18. The method of claim 1, further comprising:
generating, by the one or more processors and using an artificial intelligence model, a first request for input;
outputting, by the one or more processors, the first request for input to an administrator device;
receiving, by the one or more processors, an indication of first user input responding to the first request for input;
generating, by the one or more processors, using the artificial intelligence model, and based at least in part on the first user input, a second request for input;
outputting, by the one or more processors, the second request for input to the administrator device;
receiving, by the one or more processors, an indication of second user input responding to the second request for input; and
developing, by the one or more processors, the personalized game-based security learning program based at least in part on the first user input and the second user input.
19. A computing device comprising one or more processors configured to:
output a game-based security learning program to a client device, the game-based security learning program comprising a first set of one or more adaptive learning modules;
monitor one or more indications of user input of a user of the client device within at least one of the first set of one or more adaptive learning modules of the game-based security learning program;
develop a personalized game-based security learning program for the user based on the one or more indications of user input of the user, the personalized game-based security learning program comprising a second set of one or more adaptive learning modules different than the first set of one or more adaptive learning modules; and
output the personalized game-based security learning program to the client device.

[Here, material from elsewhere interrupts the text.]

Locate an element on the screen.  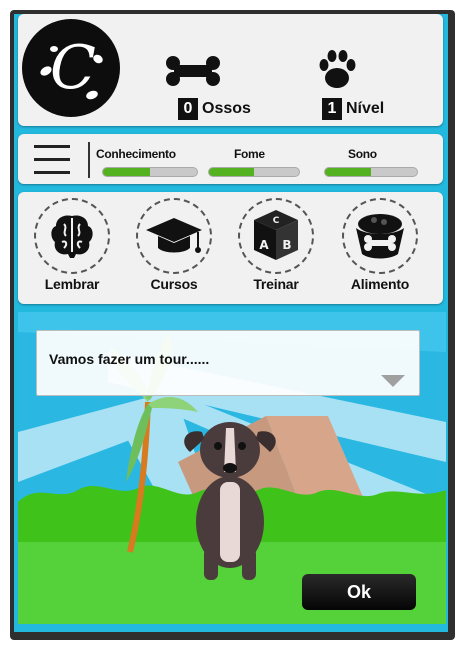
abc-cube-icon: C A B is located at coordinates (276, 235).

20. A non-transitory computer-readable storage medium having stored thereon instructions that, when executed, cause one or more processors of a computing device to:
output a game-based security learning program to a client device, the game-based security learning program comprising a first set of one or more adaptive learning modules;
monitor one or more indications of user input of a user of the client device within at least one of the first set of one or more adaptive learning modules of the game-based security learning program;
develop a personalized game-based security learning program for the user based on the one or more indications of user input of the user, the personalized game-based security learning program comprising a second set of one or more adaptive learning modules different than the first set of one or more adaptive learning modules; and
output the personalized game-based security learning program to the client device.